This approach provides a suitable theoretical basis for the research question on the textual properties of automated texts in comparison to human-written ones for three reasons. First, it allows to capture the textual features of (automated as well as human-written) football match reports in a consistent theoretical framework: match reports are delimited, grammatically cohesive and thematically coherent sequences of sentences, which are used to inform about the course and outcome of a football match. They may contain intertextual references to other texts and they are highly patterned texts both through a highly standardized text structure and through genre-specific formulaic sequences (Meier 2019). Second, the approach is particularly well applicable to the task of automated text generation. In the terms of this approach, this task can now be described as the task of automatic selection and use of suitable cues of textuality. This process works without intentions and understanding on the part of the text generating machine and therefore has to be boiled down to the processing of a sophisticated, but static set of rules which nevertheless succeeds in emulating textuality. Third, the focus on cues of textuality fits with the analytic interest identified above as a research gap, i.e., the investigation of textual elements which guide recipients’ interpretations and judgements on the texts.
3 Corpus data
In order to enable a precise analysis of automated texts, a large corpus was built. It contains both automated and human-written football match reports on the two highest German football leagues Erste and Zweite Bundesliga. The automated reports are produced by the Berlin based provider Retresco. The company has developed a template-based text generation software which is used for a variety of domains including sports reports. In the case of football reports, the software generates texts based on match and season data by selecting, filling, and combining predefined templates. According to the company, these templates were mostly developed manually together with professional sports journalists, e.g., by identifying typical formulations for certain constellations and contexts.
To give an impression, a complete automated match report on the match 1 FC Köln against Hertha BSC (15.08.2021) shall be quoted here:
Doppelpack: Kainz sichert 1. FC Köln den Sieg
Zum Auftakt in die neue Spielzeit kam der 1. FC Köln gegen die Hertha BSC zu einem 3:1.

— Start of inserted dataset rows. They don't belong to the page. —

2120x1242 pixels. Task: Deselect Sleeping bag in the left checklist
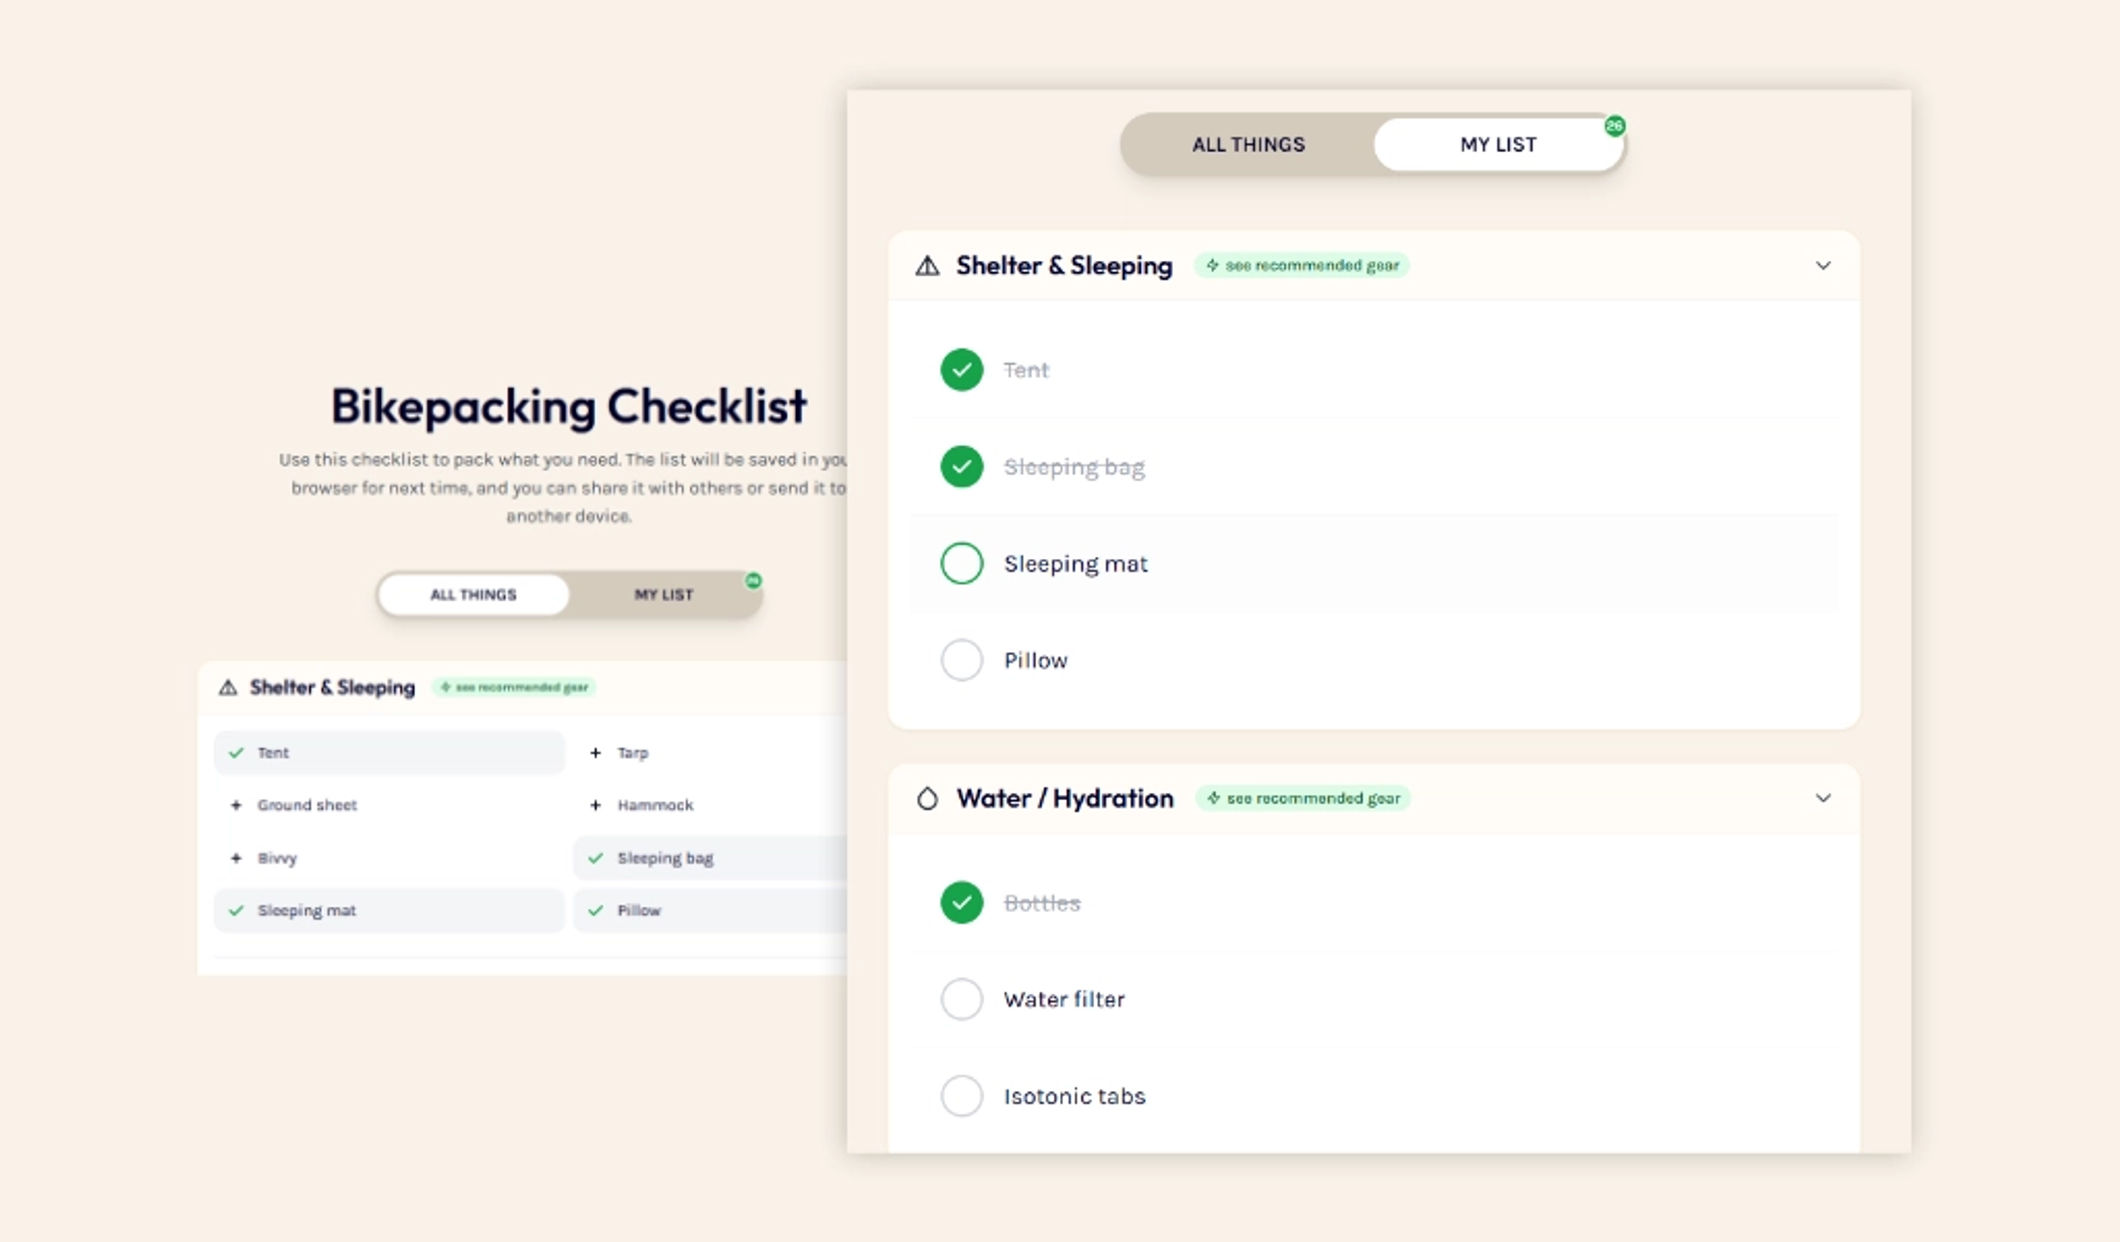[x=710, y=858]
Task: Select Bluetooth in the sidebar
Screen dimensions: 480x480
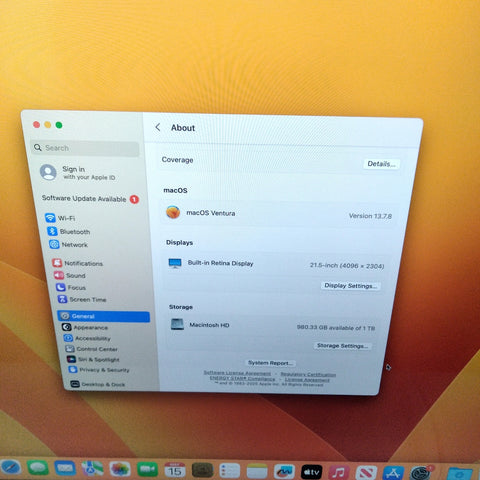Action: (x=69, y=231)

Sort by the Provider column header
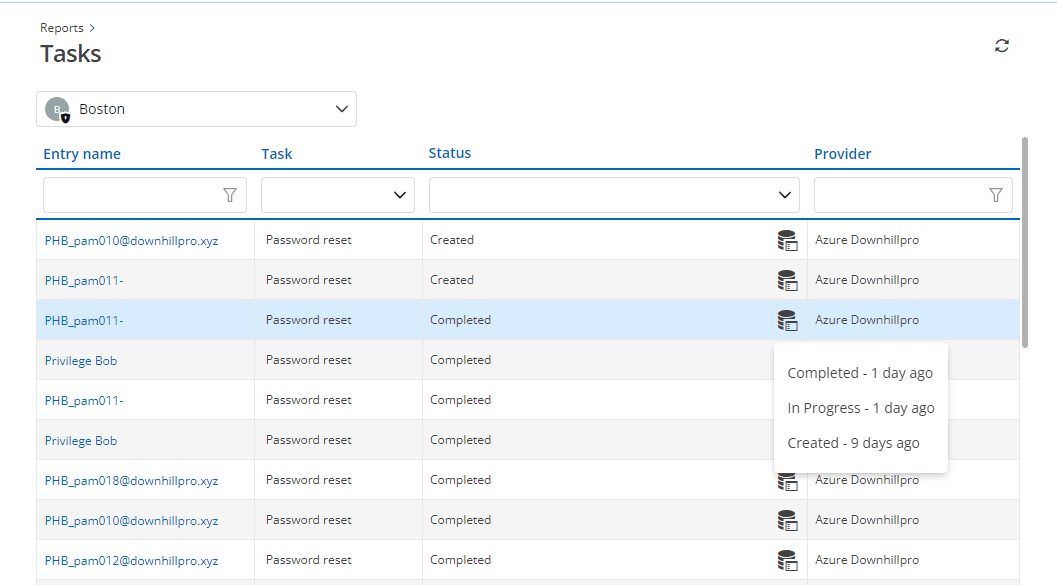click(842, 154)
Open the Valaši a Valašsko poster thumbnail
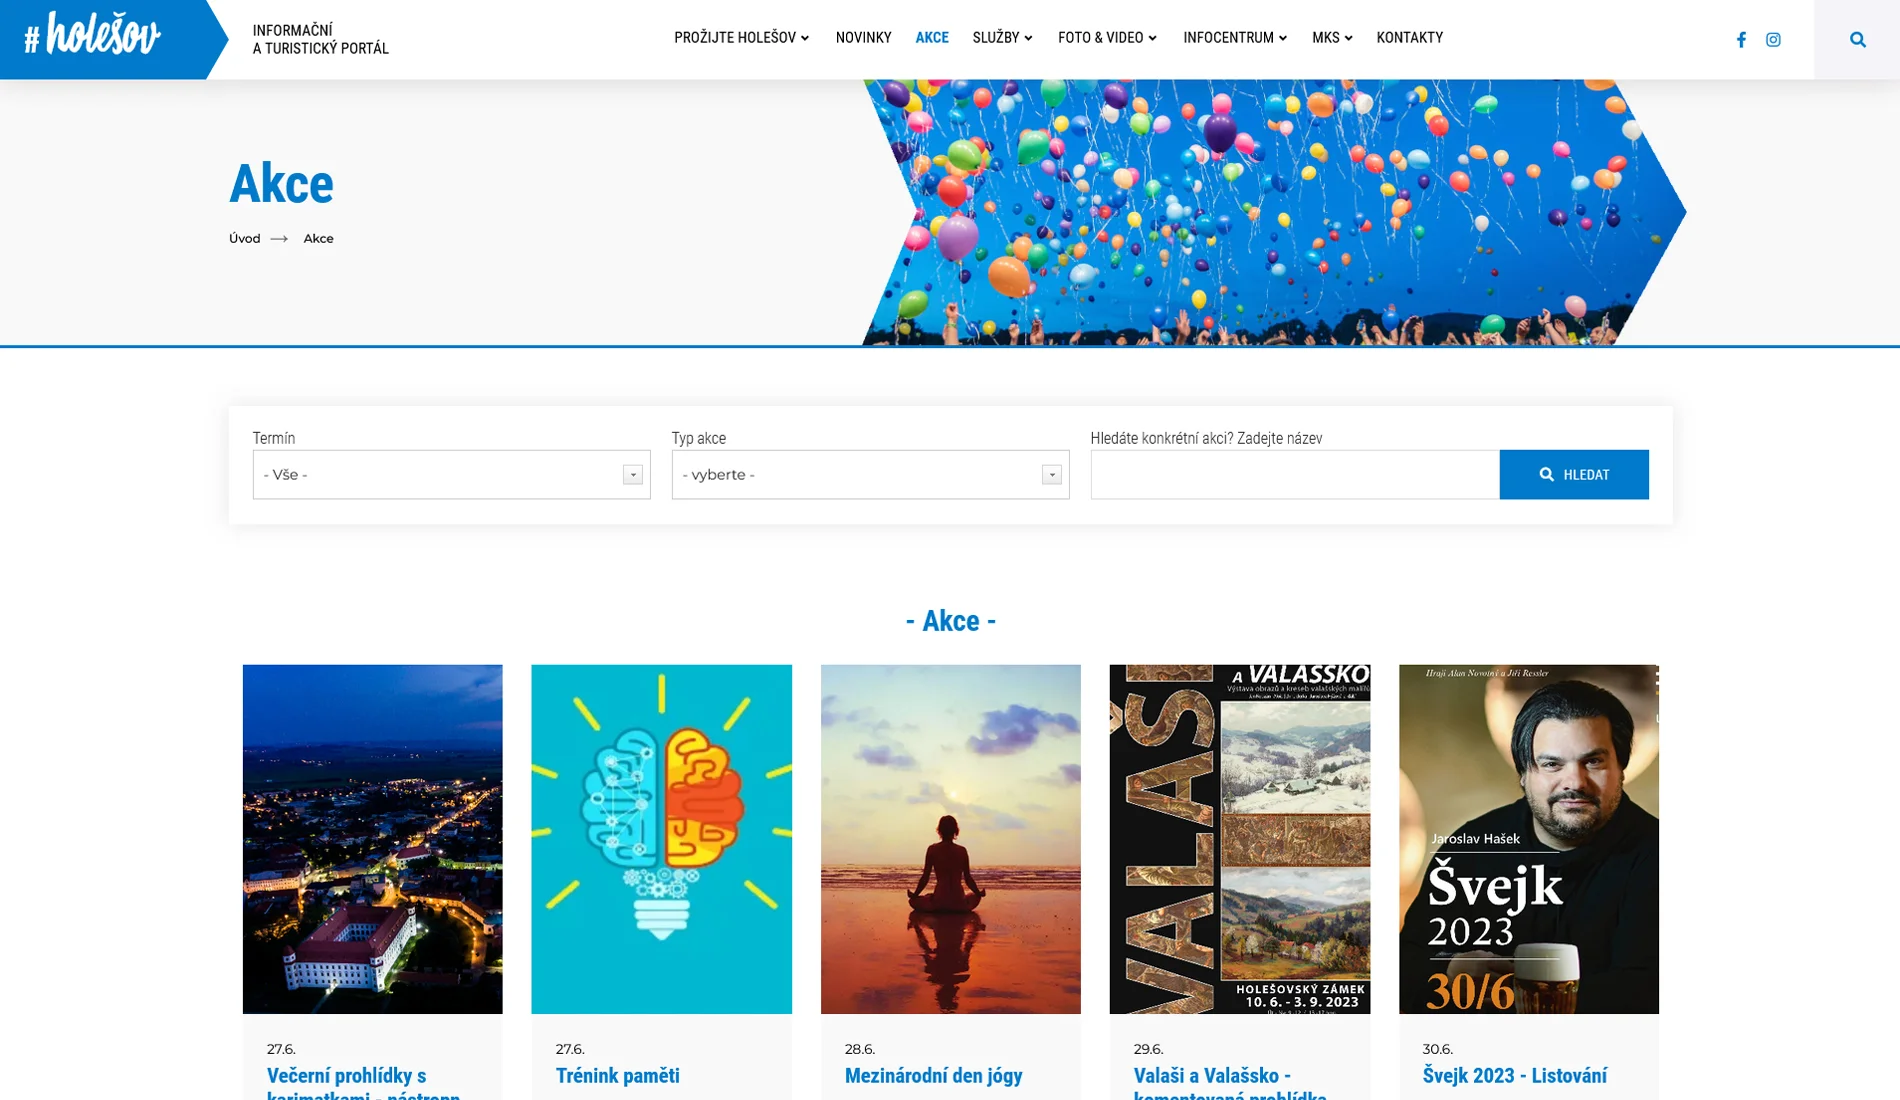 tap(1239, 839)
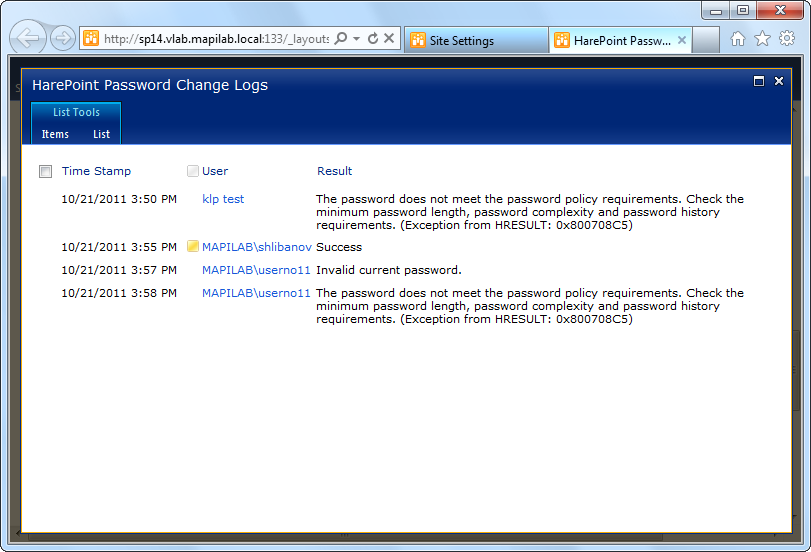Viewport: 811px width, 552px height.
Task: Open the browser Tools gear icon
Action: click(x=787, y=39)
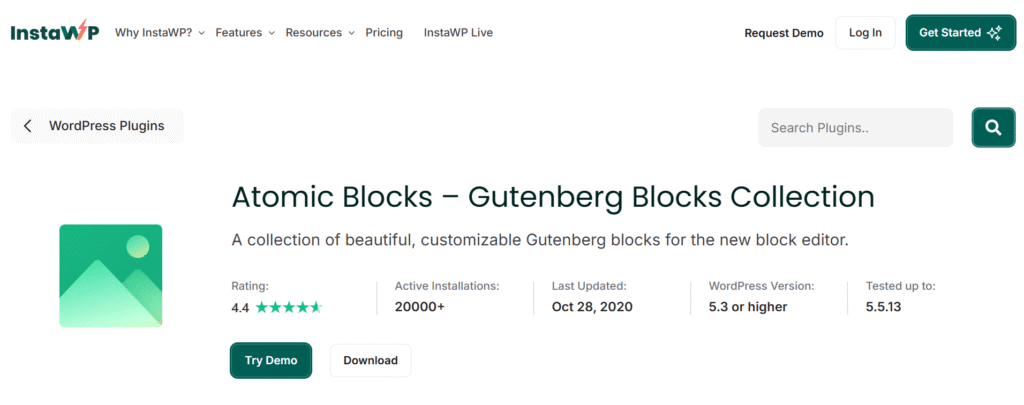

Stevan Jovetic traf nach einer Vorlage von Matheus Cunha per Rechtsschuss zur 1:0-Führung für die Hertha (6.). Als manch einer bereits mit den Gedanken in der Halbzeitpause war, besorgte Anthony Modeste auf Seiten des FC das 1:1 (41.). Zum Seitenwechsel hatte keine Mannschaft die Oberhand gewonnen. Unentschieden lautete der Zwischenstand. Mit einem schnellen Doppelpack (52./55.) zum 3:1 schockte Florian Kainz den BSC. Mit dem Abpfiff durch den Schiedsrichter war dem 1. FC Köln der Start ins neue Fußballjahr geglückt. Gegen die Hertha BSC fuhr der FC einen 3:1-Sieg auf eigenem Platz ein.
Als Nächstes steht für die Mannschaft von Steffen Baumgart eine Auswärtsaufgabe an. Am Sonntag (17:30 Uhr) geht es gegen den FC Bayern München. Die Hertha tritt bereits einen Tag vorher gegen den VfL Wolfsburg an.
‘Double: Kainz secures victory for 1. FC Köln
At the start of the new season, 1. FC Köln won 3:1 against Hertha BSC.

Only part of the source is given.